Effects of land-use changes in extensive livestock farming on Mediterranean ecosystem biodiversity

CGL2011-24871.
MICINN, 2012-2014.

Extensive livestock grazing is an ecologically important type of land use, since it facilitates the maintenance of levels of herbivory that are conducive to highly diverse systems that can respond to changes and disturbances. In recent decades, the economic importance of extensive grazing and the land area it uses has declined. Changes are occurring in two directions: farming systems are either intensified or abandoned, resulting in communities with low levels of herbivory. This worldwide process is particularly applicable in Mediterranean countries, including Spain.

This project aimed to improve our understanding of the implications of theses land-use changes for the biodiversity and dynamics of Mediterranean ecosystems.
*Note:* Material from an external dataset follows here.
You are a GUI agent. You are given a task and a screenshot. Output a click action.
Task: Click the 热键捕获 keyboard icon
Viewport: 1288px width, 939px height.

To this end, we proposed a multi-scale approach, combining the study of processes that operate at detailed scales (in regeneration niches), intermediate scales (grazing gradients) and regional or even Peninsular scales (flows of propagules and organisms associated with transhumance and transterminance movements). The project also addressed different hierarchical levels, including genotypes, populations and communities, the latter using the functional traits of plants to model herbivore-vegetation relationships.

The project’s objectives were grouped into three blocks.

  • The first objective was to discover the response by communities in terms of biodiversity and resilience to grazing intensity gradients. These gradients also allowed a number of experimental results from previous projects to be tested.
  • The second part focused on the regeneration niche, testing various hypotheses from an experimental approach, concentrating on the role of dispersal and regeneration from seeds to predict the response of grasslands to global changes (of use and climate, particularly changes in water availability).
  • Finally, given that one of the consequences of these land-use changes has been the abandonment of traditional farming practices such as transhumance, this project included a third set of objectives focused on the consequences of this process at the regional scale in terms of community richness and diversity (using plants and insects as model organisms), long-distance species dispersal, and also intraspecific gene flows.